* [TASK DESCRIPTION]:
What you return should match every entry, character for character.

* [INFORMATION SUPPLIED]:

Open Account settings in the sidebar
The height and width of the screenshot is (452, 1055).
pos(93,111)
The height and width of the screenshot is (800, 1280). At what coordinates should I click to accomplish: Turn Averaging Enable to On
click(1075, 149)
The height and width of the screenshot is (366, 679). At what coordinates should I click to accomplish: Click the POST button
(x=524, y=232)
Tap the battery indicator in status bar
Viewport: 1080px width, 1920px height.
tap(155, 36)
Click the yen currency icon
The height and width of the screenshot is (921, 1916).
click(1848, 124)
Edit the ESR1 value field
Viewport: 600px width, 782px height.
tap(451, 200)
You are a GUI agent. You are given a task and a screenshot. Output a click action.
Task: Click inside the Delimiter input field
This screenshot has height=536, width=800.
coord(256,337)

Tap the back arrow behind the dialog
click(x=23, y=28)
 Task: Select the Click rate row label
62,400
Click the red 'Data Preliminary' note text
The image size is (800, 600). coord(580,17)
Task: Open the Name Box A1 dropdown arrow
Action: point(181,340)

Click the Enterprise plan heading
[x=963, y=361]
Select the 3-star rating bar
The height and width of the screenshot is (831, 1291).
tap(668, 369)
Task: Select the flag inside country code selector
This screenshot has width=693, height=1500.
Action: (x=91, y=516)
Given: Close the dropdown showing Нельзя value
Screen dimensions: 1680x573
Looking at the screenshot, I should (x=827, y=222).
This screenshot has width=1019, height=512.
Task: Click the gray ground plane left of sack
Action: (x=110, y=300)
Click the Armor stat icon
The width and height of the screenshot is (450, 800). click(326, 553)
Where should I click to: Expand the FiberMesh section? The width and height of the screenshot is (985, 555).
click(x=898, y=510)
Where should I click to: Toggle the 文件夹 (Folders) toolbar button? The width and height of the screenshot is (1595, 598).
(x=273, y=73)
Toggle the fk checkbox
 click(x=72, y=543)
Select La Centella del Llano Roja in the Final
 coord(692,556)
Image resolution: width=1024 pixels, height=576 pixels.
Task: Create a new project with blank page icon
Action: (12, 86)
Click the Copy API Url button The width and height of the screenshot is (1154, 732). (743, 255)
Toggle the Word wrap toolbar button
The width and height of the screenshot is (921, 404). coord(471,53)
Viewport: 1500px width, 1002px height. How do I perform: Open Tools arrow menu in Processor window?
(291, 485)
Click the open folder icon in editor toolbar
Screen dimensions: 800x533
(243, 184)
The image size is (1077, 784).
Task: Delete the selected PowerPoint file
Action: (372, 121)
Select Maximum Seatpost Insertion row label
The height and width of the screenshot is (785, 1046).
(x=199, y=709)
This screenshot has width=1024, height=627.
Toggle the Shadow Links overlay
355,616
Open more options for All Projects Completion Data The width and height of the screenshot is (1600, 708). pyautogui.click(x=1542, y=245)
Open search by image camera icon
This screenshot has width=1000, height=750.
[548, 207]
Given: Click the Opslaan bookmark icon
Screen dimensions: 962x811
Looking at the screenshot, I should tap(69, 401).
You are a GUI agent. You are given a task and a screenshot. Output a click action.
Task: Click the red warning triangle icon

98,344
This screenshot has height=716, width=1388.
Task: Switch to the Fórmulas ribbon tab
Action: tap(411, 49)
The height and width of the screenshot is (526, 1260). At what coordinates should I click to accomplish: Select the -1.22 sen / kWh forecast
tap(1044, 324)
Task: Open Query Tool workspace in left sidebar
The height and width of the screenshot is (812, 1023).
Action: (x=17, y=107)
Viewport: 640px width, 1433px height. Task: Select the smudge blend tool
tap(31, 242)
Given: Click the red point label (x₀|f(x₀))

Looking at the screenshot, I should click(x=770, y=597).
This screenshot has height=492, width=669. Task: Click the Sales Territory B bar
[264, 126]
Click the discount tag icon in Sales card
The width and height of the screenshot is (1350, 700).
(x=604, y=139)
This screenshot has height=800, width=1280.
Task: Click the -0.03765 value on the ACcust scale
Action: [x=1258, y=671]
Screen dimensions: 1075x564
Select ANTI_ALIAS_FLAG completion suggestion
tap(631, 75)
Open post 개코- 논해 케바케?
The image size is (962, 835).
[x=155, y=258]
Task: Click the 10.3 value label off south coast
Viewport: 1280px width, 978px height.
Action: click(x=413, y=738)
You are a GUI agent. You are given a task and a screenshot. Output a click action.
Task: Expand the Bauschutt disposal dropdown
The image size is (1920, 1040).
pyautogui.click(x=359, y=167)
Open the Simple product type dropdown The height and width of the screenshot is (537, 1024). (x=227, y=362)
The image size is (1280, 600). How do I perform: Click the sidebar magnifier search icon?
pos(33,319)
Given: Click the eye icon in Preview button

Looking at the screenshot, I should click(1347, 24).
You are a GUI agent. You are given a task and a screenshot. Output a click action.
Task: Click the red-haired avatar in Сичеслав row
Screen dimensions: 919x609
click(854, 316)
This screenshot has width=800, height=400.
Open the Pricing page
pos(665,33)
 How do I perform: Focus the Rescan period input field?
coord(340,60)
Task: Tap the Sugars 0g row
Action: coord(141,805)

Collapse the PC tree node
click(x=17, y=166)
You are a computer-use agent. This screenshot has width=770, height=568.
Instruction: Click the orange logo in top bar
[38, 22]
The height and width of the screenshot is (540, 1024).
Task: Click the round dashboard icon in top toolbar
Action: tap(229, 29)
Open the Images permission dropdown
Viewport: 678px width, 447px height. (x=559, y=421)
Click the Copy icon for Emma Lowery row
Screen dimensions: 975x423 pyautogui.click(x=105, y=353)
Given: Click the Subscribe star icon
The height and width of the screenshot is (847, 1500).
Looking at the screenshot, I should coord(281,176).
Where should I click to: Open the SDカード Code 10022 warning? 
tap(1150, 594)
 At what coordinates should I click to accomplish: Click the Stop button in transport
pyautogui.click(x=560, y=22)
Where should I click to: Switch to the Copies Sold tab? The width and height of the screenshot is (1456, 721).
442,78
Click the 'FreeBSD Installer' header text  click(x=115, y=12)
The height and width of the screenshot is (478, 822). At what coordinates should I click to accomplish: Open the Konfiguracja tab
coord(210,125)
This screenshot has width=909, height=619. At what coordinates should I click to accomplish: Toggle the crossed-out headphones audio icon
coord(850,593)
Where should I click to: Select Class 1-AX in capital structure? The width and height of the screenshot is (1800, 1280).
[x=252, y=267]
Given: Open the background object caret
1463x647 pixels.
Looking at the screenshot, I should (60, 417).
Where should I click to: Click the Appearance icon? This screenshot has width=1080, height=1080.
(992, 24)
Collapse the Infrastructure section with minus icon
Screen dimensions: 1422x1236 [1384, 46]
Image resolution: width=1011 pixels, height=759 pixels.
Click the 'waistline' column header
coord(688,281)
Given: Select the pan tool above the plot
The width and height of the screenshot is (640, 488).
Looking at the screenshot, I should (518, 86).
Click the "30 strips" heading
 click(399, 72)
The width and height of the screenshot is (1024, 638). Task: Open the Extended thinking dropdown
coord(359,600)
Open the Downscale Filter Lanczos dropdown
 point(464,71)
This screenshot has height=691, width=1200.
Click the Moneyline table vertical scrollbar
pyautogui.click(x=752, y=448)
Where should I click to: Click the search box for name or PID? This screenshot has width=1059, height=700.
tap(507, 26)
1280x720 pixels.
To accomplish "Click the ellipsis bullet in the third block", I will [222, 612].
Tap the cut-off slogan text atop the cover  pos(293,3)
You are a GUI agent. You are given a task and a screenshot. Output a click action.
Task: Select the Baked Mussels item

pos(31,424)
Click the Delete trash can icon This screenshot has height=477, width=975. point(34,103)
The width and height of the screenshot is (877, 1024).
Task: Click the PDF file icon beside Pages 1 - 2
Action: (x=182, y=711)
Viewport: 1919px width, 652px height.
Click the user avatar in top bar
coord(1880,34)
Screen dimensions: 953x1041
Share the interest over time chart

* [SOLUTION FOR THIS TASK]:
Open Account settings in the sidebar
The height and width of the screenshot is (452, 1055).
pos(93,111)
The height and width of the screenshot is (800, 1280). At what coordinates should I click to accomplish: Turn Averaging Enable to On
click(1075, 149)
The height and width of the screenshot is (366, 679). At what coordinates should I click to accomplish: Click the POST button
(x=524, y=232)
Tap the battery indicator in status bar
Viewport: 1080px width, 1920px height.
tap(155, 36)
Click the yen currency icon
The height and width of the screenshot is (921, 1916).
click(1848, 124)
Edit the ESR1 value field
Viewport: 600px width, 782px height.
tap(451, 200)
You are a GUI agent. You are given a task and a screenshot. Output a click action.
Task: Click inside the Delimiter input field
This screenshot has height=536, width=800.
coord(256,337)

Tap the back arrow behind the dialog
click(x=23, y=28)
 Task: Select the Click rate row label
62,400
Click the red 'Data Preliminary' note text
The image size is (800, 600). coord(580,17)
Task: Open the Name Box A1 dropdown arrow
Action: point(181,340)

Click the Enterprise plan heading
[x=963, y=361]
Select the 3-star rating bar
The height and width of the screenshot is (831, 1291).
tap(668, 369)
Task: Select the flag inside country code selector
This screenshot has width=693, height=1500.
Action: (x=91, y=516)
Given: Close the dropdown showing Нельзя value
Screen dimensions: 1680x573
Looking at the screenshot, I should (x=827, y=222).
This screenshot has width=1019, height=512.
Task: Click the gray ground plane left of sack
Action: (x=110, y=300)
Click the Armor stat icon
The width and height of the screenshot is (450, 800). click(326, 553)
Where should I click to: Expand the FiberMesh section? The width and height of the screenshot is (985, 555).
click(x=898, y=510)
Where should I click to: Toggle the 文件夹 (Folders) toolbar button? The width and height of the screenshot is (1595, 598).
(x=273, y=73)
Toggle the fk checkbox
 click(x=72, y=543)
Select La Centella del Llano Roja in the Final
 coord(692,556)
Image resolution: width=1024 pixels, height=576 pixels.
Task: Create a new project with blank page icon
Action: (12, 86)
Click the Copy API Url button The width and height of the screenshot is (1154, 732). (743, 255)
Toggle the Word wrap toolbar button
The width and height of the screenshot is (921, 404). coord(471,53)
Viewport: 1500px width, 1002px height. How do I perform: Open Tools arrow menu in Processor window?
(291, 485)
Click the open folder icon in editor toolbar
Screen dimensions: 800x533
(243, 184)
The image size is (1077, 784).
Task: Delete the selected PowerPoint file
Action: (372, 121)
Select Maximum Seatpost Insertion row label
The height and width of the screenshot is (785, 1046).
(x=199, y=709)
This screenshot has width=1024, height=627.
Toggle the Shadow Links overlay
355,616
Open more options for All Projects Completion Data The width and height of the screenshot is (1600, 708). pyautogui.click(x=1542, y=245)
Open search by image camera icon
This screenshot has width=1000, height=750.
[548, 207]
Given: Click the Opslaan bookmark icon
Screen dimensions: 962x811
Looking at the screenshot, I should tap(69, 401).
You are a GUI agent. You are given a task and a screenshot. Output a click action.
Task: Click the red warning triangle icon

98,344
This screenshot has height=716, width=1388.
Task: Switch to the Fórmulas ribbon tab
Action: tap(411, 49)
The height and width of the screenshot is (526, 1260). At what coordinates should I click to accomplish: Select the -1.22 sen / kWh forecast
tap(1044, 324)
Task: Open Query Tool workspace in left sidebar
The height and width of the screenshot is (812, 1023).
Action: (x=17, y=107)
Viewport: 640px width, 1433px height. Task: Select the smudge blend tool
tap(31, 242)
Given: Click the red point label (x₀|f(x₀))

Looking at the screenshot, I should click(x=770, y=597).
This screenshot has height=492, width=669. Task: Click the Sales Territory B bar
[264, 126]
Click the discount tag icon in Sales card
The width and height of the screenshot is (1350, 700).
(x=604, y=139)
This screenshot has height=800, width=1280.
Task: Click the -0.03765 value on the ACcust scale
Action: [x=1258, y=671]
Screen dimensions: 1075x564
Select ANTI_ALIAS_FLAG completion suggestion
tap(631, 75)
Open post 개코- 논해 케바케?
The image size is (962, 835).
[x=155, y=258]
Task: Click the 10.3 value label off south coast
Viewport: 1280px width, 978px height.
Action: click(x=413, y=738)
You are a GUI agent. You are given a task and a screenshot. Output a click action.
Task: Expand the Bauschutt disposal dropdown
The image size is (1920, 1040).
pyautogui.click(x=359, y=167)
Open the Simple product type dropdown The height and width of the screenshot is (537, 1024). (x=227, y=362)
The image size is (1280, 600). How do I perform: Click the sidebar magnifier search icon?
pos(33,319)
Given: Click the eye icon in Preview button

Looking at the screenshot, I should click(1347, 24).
You are a GUI agent. You are given a task and a screenshot. Output a click action.
Task: Click the red-haired avatar in Сичеслав row
Screen dimensions: 919x609
click(854, 316)
This screenshot has width=800, height=400.
Open the Pricing page
pos(665,33)
 How do I perform: Focus the Rescan period input field?
coord(340,60)
Task: Tap the Sugars 0g row
Action: coord(141,805)

Collapse the PC tree node
click(x=17, y=166)
You are a computer-use agent. This screenshot has width=770, height=568.
Instruction: Click the orange logo in top bar
[38, 22]
The height and width of the screenshot is (540, 1024).
Task: Click the round dashboard icon in top toolbar
Action: tap(229, 29)
Open the Images permission dropdown
Viewport: 678px width, 447px height. (x=559, y=421)
Click the Copy icon for Emma Lowery row
Screen dimensions: 975x423 pyautogui.click(x=105, y=353)
Given: Click the Subscribe star icon
The height and width of the screenshot is (847, 1500).
Looking at the screenshot, I should coord(281,176).
Where should I click to: Open the SDカード Code 10022 warning? 
tap(1150, 594)
 At what coordinates should I click to accomplish: Click the Stop button in transport
pyautogui.click(x=560, y=22)
Where should I click to: Switch to the Copies Sold tab? The width and height of the screenshot is (1456, 721).
442,78
Click the 'FreeBSD Installer' header text  click(x=115, y=12)
The height and width of the screenshot is (478, 822). At what coordinates should I click to accomplish: Open the Konfiguracja tab
coord(210,125)
This screenshot has width=909, height=619. At what coordinates should I click to accomplish: Toggle the crossed-out headphones audio icon
coord(850,593)
Where should I click to: Select Class 1-AX in capital structure? The width and height of the screenshot is (1800, 1280).
[x=252, y=267]
Given: Open the background object caret
1463x647 pixels.
Looking at the screenshot, I should (60, 417).
Where should I click to: Click the Appearance icon? This screenshot has width=1080, height=1080.
(992, 24)
Collapse the Infrastructure section with minus icon
Screen dimensions: 1422x1236 [1384, 46]
Image resolution: width=1011 pixels, height=759 pixels.
Click the 'waistline' column header
coord(688,281)
Given: Select the pan tool above the plot
The width and height of the screenshot is (640, 488).
Looking at the screenshot, I should (518, 86).
Click the "30 strips" heading
 click(399, 72)
The width and height of the screenshot is (1024, 638). Task: Open the Extended thinking dropdown
coord(359,600)
Open the Downscale Filter Lanczos dropdown
 point(464,71)
This screenshot has height=691, width=1200.
Click the Moneyline table vertical scrollbar
pyautogui.click(x=752, y=448)
Where should I click to: Click the search box for name or PID? This screenshot has width=1059, height=700.
tap(507, 26)
1280x720 pixels.
To accomplish "Click the ellipsis bullet in the third block", I will [222, 612].
Tap the cut-off slogan text atop the cover  pos(293,3)
You are a GUI agent. You are given a task and a screenshot. Output a click action.
Task: Select the Baked Mussels item

pos(31,424)
Click the Delete trash can icon This screenshot has height=477, width=975. point(34,103)
The width and height of the screenshot is (877, 1024).
Task: Click the PDF file icon beside Pages 1 - 2
Action: (x=182, y=711)
Viewport: 1919px width, 652px height.
Click the user avatar in top bar
coord(1880,34)
Screen dimensions: 953x1041
Share the interest over time chart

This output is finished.